Ce mouvement, qui mobilise des centaines de milliers de personnes, va s’organiser dans les Communautés ecclésiales de base, les Pastorales Populaires (Pastorale de la Terre, Pastorale Ouvrière, etc.), les mouvements d’éducation de base, les associations de quartier… Les femmes sont à l’avant-garde de ce processus de « conscientisation », qui va finir par attirer des secteurs de l’Église elle-même : des ordres religieux (dominicains, jésuites, franciscains), des prêtres et même des évêques et des cardinaux. Dans les années 1970, la théologie de la libération de Gustavo Gutierrez, Leonardo Boff, Frei Betto, Hugo Assmann, Enrique Dussel (et beaucoup d’autres) va donner une expression théologique systématique à cette expérience, dans une réflexion qui associe, à des degrés divers, la tradition chrétienne et le marxisme.

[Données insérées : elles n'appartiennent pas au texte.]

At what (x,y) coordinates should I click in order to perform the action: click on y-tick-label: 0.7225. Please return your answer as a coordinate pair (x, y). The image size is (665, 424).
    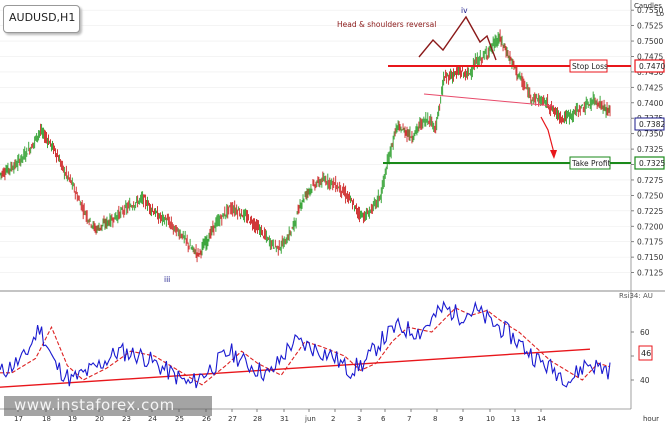
    Looking at the image, I should click on (650, 212).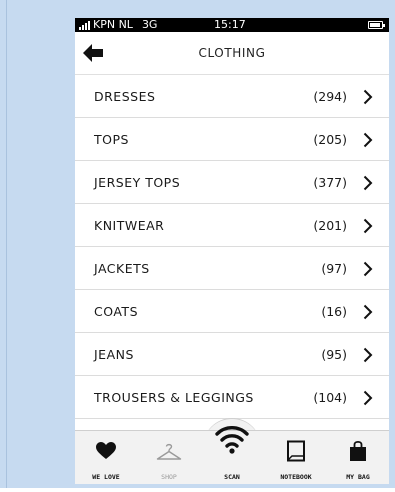  What do you see at coordinates (232, 354) in the screenshot?
I see `category-row: JEANS (95)` at bounding box center [232, 354].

Le christianisme de la libération va contribuer de façon significative à beaucoup de mouvements sociaux et politique à vocation émancipatrice en Amérique Latine : la Révolution sandiniste au Nicaragua, la guérilla au Salvador et au Guatemala, la fondation du Parti des travailleurs et du Mouvement des sans-terre au Brésil, l’insurrection zapatiste au Chiapas. Dénoncé, réprimé et marginalisé sous les pontificats de Jean-Paul II et Benoit XVI, le christianisme de la libération pourra trouver un deuxième souffle sous celui de l’argentin François.
VdH : Pour terminer, pouvez-vous nous parler de vos projets intellectuels actuels ou futurs ?
M. L. : Je suis en train de terminer un nouveau livre, qui aura pour titre La comète incandescente. Romantisme et Surréalisme (Editions du Retrait, à paraître en 2020). Le titre fait référence à une phrase d’André Breton : le surréalisme veut bien être considéré comme la queue de la comète romantique. Je tente de montrer la dimension romantique révolutionnaire du surréalisme dans les écrits d’André Breton mais aussi dans ceux de penseurs intéressés par le surréalisme, comme Ernst Bloch ou José Carlos Mariategui. Un de ses moments romantiques – qui remonte à Jean-Jacques Rousseau – est l’attirance pour les cultures indigènes, et les arts sauvages, qui seront l’objet d’un notable film surréaliste, de Michel Zimbacca et Benjamin Péret, L’invention du monde.
Entretien réalisé le 7 septembre 2020.